As Palache recalls, his father had just started driving a minicab because his restaurant had gone bust, so he just mumbled, guessing that this information was probably unlikely to impress the panel, or get him a job offer from the firm.

His next interview was at Coward Chance (which later merged with Clifford Turner to become Clifford Chance) where one of the interviewing panel was the partner who is now senior partner, Keith Clark. Palache says that the firm seemed much more light-hearted and less stuffy, so he cancelled the other appointments as soon as he got the job offer.

He qualified in 1981, and was working in the area of finance where not just companies, but countries such as Rumania and Nigeria, had to have their debts reorganised - it was a matter of being in the right place at a very lucrative and creative time for lawyers and other professional advisers. Palache became a partner in 1988, rising to managing partner of the firm's finance practice in 1995.

But his steady rise at the firm did not prevent the growth of his "wacky" reputation. The showmanship is the legal equivalent of pulling a rabbit out of a hat. He is known for saving deals from disaster by wandering in at the last minute and coming up with a solution written on the back of an envelope. Another tale doing the rounds is when, with minutes to go to the closing of a multi-million deal, and no sign of the money being released, Palache poured an ice bucket over his head (which certainly stimulated the brain cells) scribbled an opinion on a fax, and that got the money moving immediately.

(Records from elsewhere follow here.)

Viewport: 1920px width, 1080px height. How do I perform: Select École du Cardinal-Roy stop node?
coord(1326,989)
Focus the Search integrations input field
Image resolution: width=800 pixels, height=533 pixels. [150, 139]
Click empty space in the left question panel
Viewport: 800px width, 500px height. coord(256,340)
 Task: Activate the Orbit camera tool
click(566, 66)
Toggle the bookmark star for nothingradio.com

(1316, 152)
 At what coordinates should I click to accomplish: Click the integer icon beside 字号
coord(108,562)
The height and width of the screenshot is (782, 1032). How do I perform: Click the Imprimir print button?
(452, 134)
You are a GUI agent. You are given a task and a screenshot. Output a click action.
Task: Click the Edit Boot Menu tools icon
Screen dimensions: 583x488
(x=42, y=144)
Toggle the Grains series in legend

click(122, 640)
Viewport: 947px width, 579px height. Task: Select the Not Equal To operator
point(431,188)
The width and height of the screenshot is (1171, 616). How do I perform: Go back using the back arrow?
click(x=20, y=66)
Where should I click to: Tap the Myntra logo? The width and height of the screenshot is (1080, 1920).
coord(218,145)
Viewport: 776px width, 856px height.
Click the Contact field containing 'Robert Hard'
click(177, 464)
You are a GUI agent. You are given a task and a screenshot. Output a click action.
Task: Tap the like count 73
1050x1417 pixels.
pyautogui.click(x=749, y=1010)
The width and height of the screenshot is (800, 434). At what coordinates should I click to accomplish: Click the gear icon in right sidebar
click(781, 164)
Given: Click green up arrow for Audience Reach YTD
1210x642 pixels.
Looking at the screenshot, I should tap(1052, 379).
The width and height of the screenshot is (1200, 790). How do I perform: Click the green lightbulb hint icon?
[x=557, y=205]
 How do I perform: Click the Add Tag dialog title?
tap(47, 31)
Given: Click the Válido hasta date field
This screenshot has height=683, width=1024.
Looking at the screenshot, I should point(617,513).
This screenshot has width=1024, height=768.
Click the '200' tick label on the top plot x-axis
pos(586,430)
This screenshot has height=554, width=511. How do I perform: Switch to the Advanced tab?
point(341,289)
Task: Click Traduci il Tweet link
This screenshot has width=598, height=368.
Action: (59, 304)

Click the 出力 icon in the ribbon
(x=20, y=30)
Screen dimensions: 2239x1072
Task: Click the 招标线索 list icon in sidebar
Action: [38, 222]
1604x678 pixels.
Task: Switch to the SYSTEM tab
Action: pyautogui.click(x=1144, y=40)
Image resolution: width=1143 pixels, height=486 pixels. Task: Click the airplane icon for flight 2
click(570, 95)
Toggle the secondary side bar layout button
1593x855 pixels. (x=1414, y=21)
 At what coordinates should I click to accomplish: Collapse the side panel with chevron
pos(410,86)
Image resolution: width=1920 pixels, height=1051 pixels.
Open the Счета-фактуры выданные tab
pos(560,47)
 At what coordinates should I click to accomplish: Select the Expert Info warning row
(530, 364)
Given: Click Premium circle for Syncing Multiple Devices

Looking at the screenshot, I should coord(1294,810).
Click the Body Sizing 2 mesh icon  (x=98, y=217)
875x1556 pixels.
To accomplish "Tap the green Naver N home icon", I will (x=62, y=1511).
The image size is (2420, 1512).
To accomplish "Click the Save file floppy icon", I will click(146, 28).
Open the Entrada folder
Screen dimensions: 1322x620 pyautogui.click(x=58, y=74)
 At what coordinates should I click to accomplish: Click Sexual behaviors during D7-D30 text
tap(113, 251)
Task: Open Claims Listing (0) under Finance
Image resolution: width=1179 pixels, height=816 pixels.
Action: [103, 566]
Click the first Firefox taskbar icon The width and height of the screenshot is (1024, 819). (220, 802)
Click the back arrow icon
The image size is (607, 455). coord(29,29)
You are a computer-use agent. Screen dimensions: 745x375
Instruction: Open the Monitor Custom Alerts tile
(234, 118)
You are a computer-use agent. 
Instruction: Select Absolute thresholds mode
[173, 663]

And as another former colleague, Allen & Overy partner Mark Raines, comments: "He is certainly larger than life, and if a firm the size and depth of Clifford Chance couldn't hold him, no law firm could. When lawyers get bored with doing deals, they generally go to a bank, and if you are going to a bank, then you may as well go to one of the highest rollers."

When queried about being something of a showman, Palache says that it comes from developing communication skills to help people understand what is being said, and "make it a bit of fun, because it can be incredibly dull. It's important to remember that it is only business - it's not like being a nurse or doctor where someone may die - it is important to treat it with a sense of irony."

Palache will, however, admit that he gets the style of showmanship from Monty Python - which will no doubt prove useful now that he will be doing something completely different.